The New York City teen is cashing in on his name, image and likeness through marketing contracts often referred to as NIL deals. The contracts have begun to trickle down to the high school level after the NCAA’s decision last year to allow college athletes to monetize their stardom.

Seven states have so far approved the deals for prep athletes. Other states, such as Ohio, continue to debate whether NILs would sully high school sports.

Fland, who is ranked as a top college prospect for the 2024 graduating class, is paid a percentage of sales on a merchandise company’s products carrying his likeness and four-figure monthly checks to post about the brand on social media.

Fland, 15, said he wants to help his family.

"Growing up just wasn’t the best, so I just want to do better for me," he said. "for my brothers and sisters and sibilings — I want to give them a better life, and my parents."

In Ohio, high school principals began voting May 1 on whether to change the state high school athletic association’s bylaws to allow athletes to sign deals.

Karissa Niehoff, CEO of the National Federation of State High School Associations, said NIL rights for high school athletes could prove disruptive.
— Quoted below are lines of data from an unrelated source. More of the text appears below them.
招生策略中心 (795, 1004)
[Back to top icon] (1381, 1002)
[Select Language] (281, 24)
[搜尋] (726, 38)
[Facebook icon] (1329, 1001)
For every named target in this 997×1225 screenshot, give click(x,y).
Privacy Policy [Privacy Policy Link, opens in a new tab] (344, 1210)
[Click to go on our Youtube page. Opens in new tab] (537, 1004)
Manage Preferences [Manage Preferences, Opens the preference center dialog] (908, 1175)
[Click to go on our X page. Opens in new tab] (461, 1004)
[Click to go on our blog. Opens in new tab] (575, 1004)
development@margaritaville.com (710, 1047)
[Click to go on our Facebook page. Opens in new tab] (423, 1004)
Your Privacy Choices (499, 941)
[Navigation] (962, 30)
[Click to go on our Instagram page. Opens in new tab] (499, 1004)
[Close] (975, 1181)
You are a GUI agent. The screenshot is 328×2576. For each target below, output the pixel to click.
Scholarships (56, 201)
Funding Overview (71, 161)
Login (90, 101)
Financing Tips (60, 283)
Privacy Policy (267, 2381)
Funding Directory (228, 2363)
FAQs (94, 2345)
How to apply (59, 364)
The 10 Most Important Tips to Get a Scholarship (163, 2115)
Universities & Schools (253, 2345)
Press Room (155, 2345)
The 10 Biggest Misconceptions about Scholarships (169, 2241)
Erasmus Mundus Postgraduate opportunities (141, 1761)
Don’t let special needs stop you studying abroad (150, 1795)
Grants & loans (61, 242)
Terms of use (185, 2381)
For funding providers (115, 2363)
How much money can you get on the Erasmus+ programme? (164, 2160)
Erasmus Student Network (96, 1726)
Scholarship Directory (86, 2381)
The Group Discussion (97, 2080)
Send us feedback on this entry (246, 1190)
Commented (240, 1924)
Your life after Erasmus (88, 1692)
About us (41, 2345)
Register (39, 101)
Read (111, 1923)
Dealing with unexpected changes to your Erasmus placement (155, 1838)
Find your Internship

"We don’t want the NIL deal to be distracting and shiny in a way that it compromises the best educational pathway — even the best sport experience," she said.

The issue of NIL deals for high school athletes follows a U.S. Supreme Court decision last June that said the NCAA cannot restrict education-related compensation benefits for the country’s nearly 500,000 college student-athletes. Since then, Alaska, California, Nebraska, New Jersey, New York, Louisiana and Utah have created laws or policies allowing NIL compensation for high school athletes.

Generally, college and high school athletes can use sports agents to market their name, image and likeness, but they are not permitted to hire agents to represent them professionally without endangering their eligibility. The standard fee for marketing agents is 15-20% of an athlete’s NIL deal.

High school athletic associations in states where NIL deals are permitted bar students from using their school names and team logos in the deals they strike.

Nearly 70% of deals involve social media posts, the Opendorse data shows.

David Ridpath, an associate professor of sports business at Ohio University, frames the opportunity for student-athletes to benefit financially as a civil rights issue. Athletes are not employees of the schools they attend and should not be restricted from earning money, he said.

"Why would we restrict that? That could end up changing the trajectory of someone’s life. And certainly as educational institutions, we can provide the tools to help manage money, to help understand money ot make it work for you," Ridpath said.